Pixel coordinate grounding data:
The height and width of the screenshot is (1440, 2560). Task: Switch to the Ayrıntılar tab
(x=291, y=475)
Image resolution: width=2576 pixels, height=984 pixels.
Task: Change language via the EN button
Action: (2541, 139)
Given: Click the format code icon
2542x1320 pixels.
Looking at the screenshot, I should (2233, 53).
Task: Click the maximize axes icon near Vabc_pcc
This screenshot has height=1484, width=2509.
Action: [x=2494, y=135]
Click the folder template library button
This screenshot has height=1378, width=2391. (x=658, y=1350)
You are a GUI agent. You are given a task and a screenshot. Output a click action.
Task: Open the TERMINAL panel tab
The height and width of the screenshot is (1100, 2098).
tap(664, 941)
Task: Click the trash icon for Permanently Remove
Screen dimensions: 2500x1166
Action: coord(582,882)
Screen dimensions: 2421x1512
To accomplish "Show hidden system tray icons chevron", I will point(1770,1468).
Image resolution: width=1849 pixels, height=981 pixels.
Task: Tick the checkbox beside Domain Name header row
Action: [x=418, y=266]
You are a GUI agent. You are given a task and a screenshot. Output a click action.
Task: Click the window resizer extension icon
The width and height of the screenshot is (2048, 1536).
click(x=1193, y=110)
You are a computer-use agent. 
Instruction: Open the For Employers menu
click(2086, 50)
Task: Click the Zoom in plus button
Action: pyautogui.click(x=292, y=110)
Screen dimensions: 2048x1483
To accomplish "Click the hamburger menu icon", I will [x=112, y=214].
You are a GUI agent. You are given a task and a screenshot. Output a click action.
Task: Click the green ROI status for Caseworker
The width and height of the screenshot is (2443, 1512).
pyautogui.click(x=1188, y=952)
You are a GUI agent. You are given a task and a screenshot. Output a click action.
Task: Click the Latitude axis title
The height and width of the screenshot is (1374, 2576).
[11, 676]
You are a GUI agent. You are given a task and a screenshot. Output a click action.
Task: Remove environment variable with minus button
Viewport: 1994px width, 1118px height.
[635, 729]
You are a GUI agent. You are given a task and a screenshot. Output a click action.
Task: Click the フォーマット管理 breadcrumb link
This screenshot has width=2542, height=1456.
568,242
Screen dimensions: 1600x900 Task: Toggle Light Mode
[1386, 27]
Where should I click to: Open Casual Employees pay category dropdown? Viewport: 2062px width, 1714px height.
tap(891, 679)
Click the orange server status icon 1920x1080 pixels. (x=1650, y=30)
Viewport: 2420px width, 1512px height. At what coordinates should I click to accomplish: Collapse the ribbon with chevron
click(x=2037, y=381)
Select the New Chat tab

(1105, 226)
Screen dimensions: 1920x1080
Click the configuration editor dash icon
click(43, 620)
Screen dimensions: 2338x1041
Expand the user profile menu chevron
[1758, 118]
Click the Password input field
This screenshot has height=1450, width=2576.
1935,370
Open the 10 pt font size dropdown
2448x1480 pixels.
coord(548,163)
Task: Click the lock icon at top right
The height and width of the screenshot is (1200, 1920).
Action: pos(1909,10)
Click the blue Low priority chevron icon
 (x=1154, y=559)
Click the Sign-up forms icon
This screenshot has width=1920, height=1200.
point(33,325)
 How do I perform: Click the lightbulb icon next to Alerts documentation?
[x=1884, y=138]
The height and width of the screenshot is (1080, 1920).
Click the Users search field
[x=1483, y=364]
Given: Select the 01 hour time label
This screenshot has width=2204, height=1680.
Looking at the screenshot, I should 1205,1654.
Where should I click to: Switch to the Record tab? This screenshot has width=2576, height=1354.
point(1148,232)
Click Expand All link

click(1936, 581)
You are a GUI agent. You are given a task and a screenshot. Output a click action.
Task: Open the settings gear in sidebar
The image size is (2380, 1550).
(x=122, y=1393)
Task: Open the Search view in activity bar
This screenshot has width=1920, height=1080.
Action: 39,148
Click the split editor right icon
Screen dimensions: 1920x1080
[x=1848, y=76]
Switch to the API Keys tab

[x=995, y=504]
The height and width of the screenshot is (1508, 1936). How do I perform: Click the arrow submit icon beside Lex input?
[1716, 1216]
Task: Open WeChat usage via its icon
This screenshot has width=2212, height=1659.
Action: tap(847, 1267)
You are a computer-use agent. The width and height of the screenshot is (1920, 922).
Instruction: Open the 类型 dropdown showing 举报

→ **Problem statement**: Copy every entry exactly; no part may be left out.

→ **Answer section**:
The height and width of the screenshot is (1440, 2560). Task: Switch to the Ayrıntılar tab
(x=291, y=475)
Image resolution: width=2576 pixels, height=984 pixels.
Task: Change language via the EN button
Action: (2541, 139)
Given: Click the format code icon
2542x1320 pixels.
Looking at the screenshot, I should (2233, 53).
Task: Click the maximize axes icon near Vabc_pcc
This screenshot has height=1484, width=2509.
Action: [x=2494, y=135]
Click the folder template library button
This screenshot has height=1378, width=2391. (x=658, y=1350)
You are a GUI agent. You are given a task and a screenshot. Output a click action.
Task: Open the TERMINAL panel tab
The height and width of the screenshot is (1100, 2098).
tap(664, 941)
Task: Click the trash icon for Permanently Remove
Screen dimensions: 2500x1166
Action: coord(582,882)
Screen dimensions: 2421x1512
To accomplish "Show hidden system tray icons chevron", I will point(1770,1468).
Image resolution: width=1849 pixels, height=981 pixels.
Task: Tick the checkbox beside Domain Name header row
Action: [x=418, y=266]
You are a GUI agent. You are given a task and a screenshot. Output a click action.
Task: Click the window resizer extension icon
The width and height of the screenshot is (2048, 1536).
click(x=1193, y=110)
You are a computer-use agent. 
Instruction: Open the For Employers menu
click(2086, 50)
Task: Click the Zoom in plus button
Action: pyautogui.click(x=292, y=110)
Screen dimensions: 2048x1483
To accomplish "Click the hamburger menu icon", I will [x=112, y=214].
You are a GUI agent. You are given a task and a screenshot. Output a click action.
Task: Click the green ROI status for Caseworker
The width and height of the screenshot is (2443, 1512).
pyautogui.click(x=1188, y=952)
You are a GUI agent. You are given a task and a screenshot. Output a click action.
Task: Click the Latitude axis title
The height and width of the screenshot is (1374, 2576).
[11, 676]
You are a GUI agent. You are given a task and a screenshot. Output a click action.
Task: Remove environment variable with minus button
Viewport: 1994px width, 1118px height.
[635, 729]
You are a GUI agent. You are given a task and a screenshot. Output a click action.
Task: Click the フォーマット管理 breadcrumb link
This screenshot has width=2542, height=1456.
568,242
Screen dimensions: 1600x900 Task: Toggle Light Mode
[1386, 27]
Where should I click to: Open Casual Employees pay category dropdown? Viewport: 2062px width, 1714px height.
tap(891, 679)
Click the orange server status icon 1920x1080 pixels. (x=1650, y=30)
Viewport: 2420px width, 1512px height. At what coordinates should I click to accomplish: Collapse the ribbon with chevron
click(x=2037, y=381)
Select the New Chat tab

(1105, 226)
Screen dimensions: 1920x1080
Click the configuration editor dash icon
click(43, 620)
Screen dimensions: 2338x1041
Expand the user profile menu chevron
[1758, 118]
Click the Password input field
This screenshot has height=1450, width=2576.
1935,370
Open the 10 pt font size dropdown
2448x1480 pixels.
coord(548,163)
Task: Click the lock icon at top right
The height and width of the screenshot is (1200, 1920).
Action: pos(1909,10)
Click the blue Low priority chevron icon
 (x=1154, y=559)
Click the Sign-up forms icon
This screenshot has width=1920, height=1200.
point(33,325)
 How do I perform: Click the lightbulb icon next to Alerts documentation?
[x=1884, y=138]
The height and width of the screenshot is (1080, 1920).
Click the Users search field
[x=1483, y=364]
Given: Select the 01 hour time label
This screenshot has width=2204, height=1680.
Looking at the screenshot, I should 1205,1654.
Where should I click to: Switch to the Record tab? This screenshot has width=2576, height=1354.
point(1148,232)
Click Expand All link

click(1936, 581)
You are a GUI agent. You are given a task and a screenshot. Output a click action.
Task: Open the settings gear in sidebar
The image size is (2380, 1550).
(x=122, y=1393)
Task: Open the Search view in activity bar
This screenshot has width=1920, height=1080.
Action: 39,148
Click the split editor right icon
Screen dimensions: 1920x1080
[x=1848, y=76]
Switch to the API Keys tab

[x=995, y=504]
The height and width of the screenshot is (1508, 1936). How do I perform: Click the arrow submit icon beside Lex input?
[1716, 1216]
Task: Open WeChat usage via its icon
This screenshot has width=2212, height=1659.
Action: tap(847, 1267)
You are a computer-use agent. The width and height of the screenshot is (1920, 922).
Instruction: Open the 类型 dropdown showing 举报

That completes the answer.